▸ ABOUT THIS TASK:
Turn all the rows below into a numbered list, dropping any blank lines.

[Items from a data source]
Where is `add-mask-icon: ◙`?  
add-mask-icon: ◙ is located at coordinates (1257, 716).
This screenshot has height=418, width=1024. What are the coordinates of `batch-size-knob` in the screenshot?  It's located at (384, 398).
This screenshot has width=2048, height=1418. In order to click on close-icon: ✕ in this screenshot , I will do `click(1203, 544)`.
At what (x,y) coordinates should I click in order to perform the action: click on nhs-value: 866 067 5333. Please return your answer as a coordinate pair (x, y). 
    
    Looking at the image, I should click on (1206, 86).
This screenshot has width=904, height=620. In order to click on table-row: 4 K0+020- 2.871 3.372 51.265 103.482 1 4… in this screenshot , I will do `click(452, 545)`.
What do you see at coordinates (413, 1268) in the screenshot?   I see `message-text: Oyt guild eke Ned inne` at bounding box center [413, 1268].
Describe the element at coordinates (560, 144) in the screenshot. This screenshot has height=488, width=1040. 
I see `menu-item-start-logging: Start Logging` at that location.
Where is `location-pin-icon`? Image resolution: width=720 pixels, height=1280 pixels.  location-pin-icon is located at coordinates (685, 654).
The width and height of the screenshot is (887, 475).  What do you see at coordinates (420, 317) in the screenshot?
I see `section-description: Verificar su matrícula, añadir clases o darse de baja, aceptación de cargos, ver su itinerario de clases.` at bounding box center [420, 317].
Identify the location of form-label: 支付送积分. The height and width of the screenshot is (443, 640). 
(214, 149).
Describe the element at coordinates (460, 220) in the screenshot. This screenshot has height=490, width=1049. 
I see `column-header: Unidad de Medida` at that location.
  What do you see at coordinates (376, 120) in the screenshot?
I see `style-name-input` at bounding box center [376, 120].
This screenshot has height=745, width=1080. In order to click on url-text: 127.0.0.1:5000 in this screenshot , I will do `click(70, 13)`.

▸ WORKED SOLUTION:
1. Where is `add-mask-icon: ◙`?  
2. add-mask-icon: ◙ is located at coordinates (1257, 716).
3. This screenshot has height=418, width=1024. What are the coordinates of `batch-size-knob` in the screenshot?  It's located at (384, 398).
4. This screenshot has width=2048, height=1418. In order to click on close-icon: ✕ in this screenshot , I will do `click(1203, 544)`.
5. At what (x,y) coordinates should I click in order to perform the action: click on nhs-value: 866 067 5333. Please return your answer as a coordinate pair (x, y). 
6.     Looking at the image, I should click on (1206, 86).
7. This screenshot has width=904, height=620. In order to click on table-row: 4 K0+020- 2.871 3.372 51.265 103.482 1 4… in this screenshot , I will do `click(452, 545)`.
8. What do you see at coordinates (413, 1268) in the screenshot?   I see `message-text: Oyt guild eke Ned inne` at bounding box center [413, 1268].
9. Describe the element at coordinates (560, 144) in the screenshot. This screenshot has height=488, width=1040. 
10. I see `menu-item-start-logging: Start Logging` at that location.
11. Where is `location-pin-icon`? Image resolution: width=720 pixels, height=1280 pixels.  location-pin-icon is located at coordinates (685, 654).
12. The width and height of the screenshot is (887, 475).  What do you see at coordinates (420, 317) in the screenshot?
13. I see `section-description: Verificar su matrícula, añadir clases o darse de baja, aceptación de cargos, ver su itinerario de clases.` at bounding box center [420, 317].
14. Identify the location of form-label: 支付送积分. The height and width of the screenshot is (443, 640). 
15. (214, 149).
16. Describe the element at coordinates (460, 220) in the screenshot. This screenshot has height=490, width=1049. 
17. I see `column-header: Unidad de Medida` at that location.
18.   What do you see at coordinates (376, 120) in the screenshot?
19. I see `style-name-input` at bounding box center [376, 120].
20. This screenshot has height=745, width=1080. In order to click on url-text: 127.0.0.1:5000 in this screenshot , I will do `click(70, 13)`.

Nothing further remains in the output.